Document section:
Rather, I want to make a really simple point: Early Web3 and crypto pioneers made a bunch of promises that went unfulfilled because they simply weren’t technically possible. But now, thanks to the seismic evolutions in cryptographic technology witnessed over the past few years, they are.

A good starting point is to define what we mean by Web3. This term is, for obvious reasons, inextricably linked with crypto. But it’s more nuanced than that. Ultimately, it comes down to two things: ownership and decentralization.

Let’s talk about ownership. Packy McCormick, a prolific investor and blogger, describes Web3 as a vision of “the internet owned by the builders and users, orchestrated with tokens.” This description is anathema to the current web that isn’t merely rooted in the legacy financial system, but also deeply centralized, with user data held in the iron grip of a handful of internet giants.

As McCormick alludes, this control is inherently disempowering to builders. In plain terms, it makes it nigh-on impossible for individuals to switch providers. You can’t, for example, take your Facebook data and plug it into a blockchain-based social network. It’s more complicated than that.

From here, decentralization naturally follows. Blockchains are incredibly valuable here. Truly decentralized blockchains are effectively databases, albeit not under the sway of any one company. And so, it’s conceptually feasible to build products that embody the inherent advantages of blockchain systems: resilience, distribution, and interoperability.

Things get tricky when we try to put these lofty ideas into practice. Manipulating data in a conventional MySQL or MongoDB database is easy. It’s something taught in a freshman web development class. It’s also relatively computationally cheap and simple. The same—until recently—could not have been said for blockchain systems.

Given exercise A:
Summarize the Web3 passage in two sentences.
Given exercise B:
Write out the part of the Web3 passage that begins at the words "From here, decentralization" and ends after the words "for blockchain systems.".

Data section:

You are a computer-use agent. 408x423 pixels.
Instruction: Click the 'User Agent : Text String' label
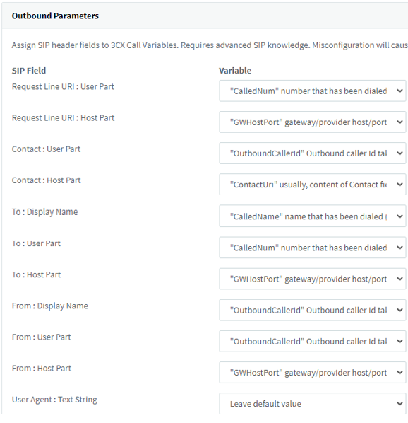pyautogui.click(x=54, y=400)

Complete answer A:
Early Web3 and crypto pioneers made promises that went unfulfilled because they were not technically possible, but recent advances in cryptographic technology have now made them possible. Web3 comes down to ownership and decentralization, in contrast to a centralized web where a handful of internet giants hold user data, though manipulating data on blockchain systems, unlike in conventional databases, was not easy, cheap, or simple until recently.

Complete answer B:
From here, decentralization naturally follows. Blockchains are incredibly valuable here. Truly decentralized blockchains are effectively databases, albeit not under the sway of any one company. And so, it’s conceptually feasible to build products that embody the inherent advantages of blockchain systems: resilience, distribution, and interoperability.

Things get tricky when we try to put these lofty ideas into practice. Manipulating data in a conventional MySQL or MongoDB database is easy. It’s something taught in a freshman web development class. It’s also relatively computationally cheap and simple. The same—until recently—could not have been said for blockchain systems.